ALEJANDRO VIDAL
La Universiada fue aquel evento del año 1999 que nunca debió celebrarse, que llenó algún que otro bolsillo, pero vació muchas arcas. No dotó a Palma de un solo equipamiento, ni le dejó le menor infraestructura urbana ni deportiva. Su única herencia la constituye el actual Ono Estadi, cedido al Real Mallorca SAD para ahorrarse el mantenimiento de una instalación inservible que nació muerta. El ataúd al que habría sido condenada lo ha ocupado el Lluís Sitjar que, en ruinas, vuelve a ocupar portadasy copar espacios informativos por razones muy distintas a las que históricamente le corresponden. En definitiva, un difunto por otro.
Si las cosas se hubieran hecho bien hace diez años, el Mallorca gozaría hoy de un campo de fútbol moderno, limítrofe con el Parc de Sa Riera y l´Ajuntament podría plantar su recinto ferial en el Camí dels Reis, con mejores accesos desde la Via de Cintura, un coste mucho menor y el derrumbe de este monumento al pladur.

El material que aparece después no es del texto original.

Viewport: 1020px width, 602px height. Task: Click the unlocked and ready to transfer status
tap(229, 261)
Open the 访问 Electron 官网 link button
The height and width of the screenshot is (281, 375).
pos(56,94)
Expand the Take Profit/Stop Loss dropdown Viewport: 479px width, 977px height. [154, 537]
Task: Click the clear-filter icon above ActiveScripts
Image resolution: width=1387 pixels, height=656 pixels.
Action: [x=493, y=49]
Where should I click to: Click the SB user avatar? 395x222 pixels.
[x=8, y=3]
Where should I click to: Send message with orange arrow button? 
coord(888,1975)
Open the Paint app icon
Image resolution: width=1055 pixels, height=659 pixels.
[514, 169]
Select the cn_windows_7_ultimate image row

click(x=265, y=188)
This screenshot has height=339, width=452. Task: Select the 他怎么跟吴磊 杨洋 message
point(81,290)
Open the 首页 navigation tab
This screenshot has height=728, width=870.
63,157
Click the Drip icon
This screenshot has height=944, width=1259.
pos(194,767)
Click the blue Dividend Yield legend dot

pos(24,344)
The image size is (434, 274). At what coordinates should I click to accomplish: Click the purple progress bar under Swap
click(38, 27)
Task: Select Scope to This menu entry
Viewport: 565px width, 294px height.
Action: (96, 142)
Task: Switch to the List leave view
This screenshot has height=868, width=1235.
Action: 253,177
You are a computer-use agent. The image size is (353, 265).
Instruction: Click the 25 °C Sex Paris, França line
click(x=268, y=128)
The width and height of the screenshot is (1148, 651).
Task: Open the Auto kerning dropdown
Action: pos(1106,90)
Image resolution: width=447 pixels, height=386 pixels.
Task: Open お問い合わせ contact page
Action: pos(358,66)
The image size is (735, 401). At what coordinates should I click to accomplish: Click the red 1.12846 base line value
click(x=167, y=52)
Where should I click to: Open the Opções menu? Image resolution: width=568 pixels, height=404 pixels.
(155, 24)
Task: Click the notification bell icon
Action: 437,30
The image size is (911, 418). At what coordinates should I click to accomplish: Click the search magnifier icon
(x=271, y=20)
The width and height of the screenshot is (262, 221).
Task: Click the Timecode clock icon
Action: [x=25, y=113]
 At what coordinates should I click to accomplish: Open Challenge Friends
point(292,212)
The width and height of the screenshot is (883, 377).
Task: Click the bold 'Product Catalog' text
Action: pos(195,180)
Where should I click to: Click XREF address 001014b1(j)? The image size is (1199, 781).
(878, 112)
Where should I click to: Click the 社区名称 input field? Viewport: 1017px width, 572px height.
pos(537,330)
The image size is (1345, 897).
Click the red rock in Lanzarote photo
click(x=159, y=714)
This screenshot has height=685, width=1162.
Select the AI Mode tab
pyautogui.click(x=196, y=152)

Como aquello ya no tiene remedio, la idea es buena en las actuales circunstancias, aunque puede que no sea la mejor. No lo sé. Un brillante esbozo no siempre culmina con una sobresaliente ejecución. Que se lo pregunten a Lamela, por no salir de Son Moix. Es ineludiblemente una vía de escape entre aquel inolvidable error y la no menos equívoca decisión inicial respecto a la ubicación de las ferias.